From d73bc0c4de72206ddd8e5518c6f4340bab0840bd Mon Sep 17 00:00:00 2001
From: benedictclarkson1 <benedictclarkson1@gmail.com>
Date: Sun, 14 Jan 2024 18:32:21 +0000
Subject: [PATCH] corrected some bugs

---
 src/tricycle_v2/binary.py |  3 +--
 src/tricycle_v2/loss.py   |  7 ++++---
 src/tricycle_v2/ops.py    |  6 +++---
 src/tricycle_v2/reduce.py |  6 ++++--
 src/tricycle_v2/tensor.py | 29 +++++++++++++++++-----------
 src/tricycle_v2/unary.py  |  4 ++--
 tests/test_loss.py        | 40 ++++++++++++++++++++++++++-------------
 7 files changed, 59 insertions(+), 36 deletions(-)

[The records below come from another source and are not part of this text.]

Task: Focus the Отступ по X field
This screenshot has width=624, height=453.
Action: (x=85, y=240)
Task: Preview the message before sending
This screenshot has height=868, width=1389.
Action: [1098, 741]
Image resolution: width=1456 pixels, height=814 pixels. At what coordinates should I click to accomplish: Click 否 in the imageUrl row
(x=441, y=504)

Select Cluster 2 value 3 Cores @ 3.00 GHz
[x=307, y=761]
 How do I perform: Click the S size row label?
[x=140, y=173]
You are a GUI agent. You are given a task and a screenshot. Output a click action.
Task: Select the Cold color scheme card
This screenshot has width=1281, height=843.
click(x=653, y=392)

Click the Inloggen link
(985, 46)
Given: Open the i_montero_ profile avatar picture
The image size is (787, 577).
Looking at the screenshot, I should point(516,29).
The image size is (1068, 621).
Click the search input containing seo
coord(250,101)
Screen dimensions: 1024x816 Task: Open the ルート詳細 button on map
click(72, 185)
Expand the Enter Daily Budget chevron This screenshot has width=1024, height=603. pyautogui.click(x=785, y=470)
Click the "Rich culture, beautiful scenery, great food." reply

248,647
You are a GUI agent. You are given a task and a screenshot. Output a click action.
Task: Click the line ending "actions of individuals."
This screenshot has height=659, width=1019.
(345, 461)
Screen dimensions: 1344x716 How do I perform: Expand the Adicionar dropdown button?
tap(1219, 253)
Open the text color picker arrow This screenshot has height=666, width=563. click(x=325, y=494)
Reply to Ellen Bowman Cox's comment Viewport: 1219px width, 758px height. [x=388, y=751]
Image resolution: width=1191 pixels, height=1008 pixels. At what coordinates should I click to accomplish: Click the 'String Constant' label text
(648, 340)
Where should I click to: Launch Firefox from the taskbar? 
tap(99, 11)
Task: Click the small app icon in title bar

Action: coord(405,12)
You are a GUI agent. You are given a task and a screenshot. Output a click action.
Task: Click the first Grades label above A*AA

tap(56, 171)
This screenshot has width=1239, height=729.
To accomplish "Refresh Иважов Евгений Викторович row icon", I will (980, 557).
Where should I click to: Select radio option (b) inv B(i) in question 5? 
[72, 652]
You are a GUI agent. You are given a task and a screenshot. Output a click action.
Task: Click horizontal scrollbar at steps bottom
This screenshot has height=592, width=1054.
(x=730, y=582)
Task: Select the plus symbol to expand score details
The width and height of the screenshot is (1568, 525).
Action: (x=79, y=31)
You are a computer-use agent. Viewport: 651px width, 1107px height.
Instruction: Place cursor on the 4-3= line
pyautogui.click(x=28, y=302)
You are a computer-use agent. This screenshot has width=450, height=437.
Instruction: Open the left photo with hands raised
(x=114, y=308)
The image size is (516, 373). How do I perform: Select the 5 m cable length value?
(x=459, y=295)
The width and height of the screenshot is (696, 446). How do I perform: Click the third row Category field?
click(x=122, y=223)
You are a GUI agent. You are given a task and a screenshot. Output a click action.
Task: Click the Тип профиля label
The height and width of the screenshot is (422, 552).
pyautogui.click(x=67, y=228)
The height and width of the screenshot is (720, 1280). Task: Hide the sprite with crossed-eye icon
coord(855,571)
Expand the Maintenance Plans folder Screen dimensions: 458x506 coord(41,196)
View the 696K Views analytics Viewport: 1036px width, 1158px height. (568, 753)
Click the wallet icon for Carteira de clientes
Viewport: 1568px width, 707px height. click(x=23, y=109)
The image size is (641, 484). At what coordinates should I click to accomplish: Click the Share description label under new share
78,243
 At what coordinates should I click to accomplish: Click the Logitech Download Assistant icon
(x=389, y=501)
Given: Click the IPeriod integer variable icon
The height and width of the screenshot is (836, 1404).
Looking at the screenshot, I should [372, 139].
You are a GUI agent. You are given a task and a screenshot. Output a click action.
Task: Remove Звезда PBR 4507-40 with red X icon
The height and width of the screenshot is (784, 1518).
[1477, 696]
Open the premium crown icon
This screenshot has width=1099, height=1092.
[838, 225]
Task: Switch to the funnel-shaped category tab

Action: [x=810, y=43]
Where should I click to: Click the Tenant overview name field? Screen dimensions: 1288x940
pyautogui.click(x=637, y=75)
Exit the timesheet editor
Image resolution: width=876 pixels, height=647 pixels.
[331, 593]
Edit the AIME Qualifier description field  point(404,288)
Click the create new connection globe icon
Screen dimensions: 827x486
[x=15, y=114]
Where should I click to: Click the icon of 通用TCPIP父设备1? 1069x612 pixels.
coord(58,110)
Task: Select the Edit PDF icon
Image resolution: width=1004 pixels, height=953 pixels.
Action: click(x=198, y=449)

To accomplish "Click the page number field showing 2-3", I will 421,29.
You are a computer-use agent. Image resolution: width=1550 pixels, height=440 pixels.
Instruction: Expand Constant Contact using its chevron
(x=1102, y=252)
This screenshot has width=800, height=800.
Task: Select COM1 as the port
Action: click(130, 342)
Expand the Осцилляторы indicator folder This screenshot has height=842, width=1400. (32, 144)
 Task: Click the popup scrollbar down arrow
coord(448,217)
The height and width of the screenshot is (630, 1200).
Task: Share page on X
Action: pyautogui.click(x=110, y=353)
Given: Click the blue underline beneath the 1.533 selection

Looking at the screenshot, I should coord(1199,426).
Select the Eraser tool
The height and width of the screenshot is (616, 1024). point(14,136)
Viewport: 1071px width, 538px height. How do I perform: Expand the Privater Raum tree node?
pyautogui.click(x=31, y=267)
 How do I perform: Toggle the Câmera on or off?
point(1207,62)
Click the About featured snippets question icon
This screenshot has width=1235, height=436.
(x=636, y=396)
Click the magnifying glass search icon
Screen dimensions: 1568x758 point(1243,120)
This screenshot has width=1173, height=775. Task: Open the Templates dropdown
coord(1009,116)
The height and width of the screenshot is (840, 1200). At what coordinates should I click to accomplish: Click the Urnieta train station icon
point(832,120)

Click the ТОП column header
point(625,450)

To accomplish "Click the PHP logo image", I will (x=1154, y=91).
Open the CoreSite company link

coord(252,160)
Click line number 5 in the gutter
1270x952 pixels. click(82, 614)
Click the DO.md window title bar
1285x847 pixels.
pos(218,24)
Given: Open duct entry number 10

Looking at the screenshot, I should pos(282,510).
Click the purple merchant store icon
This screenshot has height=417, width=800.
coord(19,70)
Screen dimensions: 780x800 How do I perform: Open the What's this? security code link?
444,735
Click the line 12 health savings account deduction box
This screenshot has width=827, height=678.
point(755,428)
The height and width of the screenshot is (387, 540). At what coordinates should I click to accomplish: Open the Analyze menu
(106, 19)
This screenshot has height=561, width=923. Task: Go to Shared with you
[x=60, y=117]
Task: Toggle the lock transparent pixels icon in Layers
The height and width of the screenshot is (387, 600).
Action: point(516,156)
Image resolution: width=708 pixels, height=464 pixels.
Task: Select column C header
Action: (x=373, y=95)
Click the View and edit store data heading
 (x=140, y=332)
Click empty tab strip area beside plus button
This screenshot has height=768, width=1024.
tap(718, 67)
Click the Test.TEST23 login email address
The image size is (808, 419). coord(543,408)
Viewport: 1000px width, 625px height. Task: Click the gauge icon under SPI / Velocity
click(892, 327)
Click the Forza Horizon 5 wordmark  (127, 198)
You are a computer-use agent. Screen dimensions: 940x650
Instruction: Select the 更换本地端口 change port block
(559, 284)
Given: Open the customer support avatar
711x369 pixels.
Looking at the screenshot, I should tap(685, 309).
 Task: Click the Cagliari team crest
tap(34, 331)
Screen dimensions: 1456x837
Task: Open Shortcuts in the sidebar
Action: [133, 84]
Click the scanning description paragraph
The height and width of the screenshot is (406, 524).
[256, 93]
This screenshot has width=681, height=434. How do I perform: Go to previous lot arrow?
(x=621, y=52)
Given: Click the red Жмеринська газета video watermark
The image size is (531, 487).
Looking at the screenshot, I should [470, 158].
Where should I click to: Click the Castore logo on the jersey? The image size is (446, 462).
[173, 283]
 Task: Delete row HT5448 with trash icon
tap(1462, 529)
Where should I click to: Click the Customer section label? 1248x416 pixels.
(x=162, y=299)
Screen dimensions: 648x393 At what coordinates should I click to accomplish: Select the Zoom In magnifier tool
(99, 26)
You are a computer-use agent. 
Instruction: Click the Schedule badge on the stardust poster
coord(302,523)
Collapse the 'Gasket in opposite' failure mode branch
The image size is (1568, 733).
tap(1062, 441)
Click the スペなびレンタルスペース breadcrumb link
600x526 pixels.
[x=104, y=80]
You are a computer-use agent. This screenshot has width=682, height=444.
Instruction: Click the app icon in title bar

diff --git a/src/tricycle_v2/binary.py b/src/tricycle_v2/binary.py
index 81f8f14..5e22458 100644
--- a/src/tricycle_v2/binary.py
+++ b/src/tricycle_v2/binary.py
@@ -32,8 +32,7 @@ def bsub(tensor_1: Tensor, tensor_2: Tensor) -> Tensor:
     """
     assert tensor_1.shape == tensor_2.shape
 
-    tensor_2_neg = umul(tensor_2, -1)
-    return badd(tensor_1, tensor_2_neg)
+    return badd(tensor_1, umul(tensor_2, -1))
 
 
 def bmul(tensor_1: Tensor, tensor_2: Tensor) -> Tensor:
diff --git a/src/tricycle_v2/loss.py b/src/tricycle_v2/loss.py
index f19c5b9..2b6fdf1 100644
--- a/src/tricycle_v2/loss.py
+++ b/src/tricycle_v2/loss.py
@@ -1,15 +1,16 @@
 from string import ascii_lowercase
 
-from tricycle_v2.tensor import Tensor
+from tricycle_v2.binary import bsub
 from tricycle_v2.reduce import radd
+from tricycle_v2.tensor import Tensor
 
 
 def mean_squared_error(y_true: Tensor, y_pred: Tensor) -> Tensor:
     """
     Calcuate the mean square error along the final index of a tensor
     """
-    square_error = (y_true - y_pred) ** 2
+    square_error = (y_true - y_pred)**2
     indices = ascii_lowercase[: len(square_error.shape)]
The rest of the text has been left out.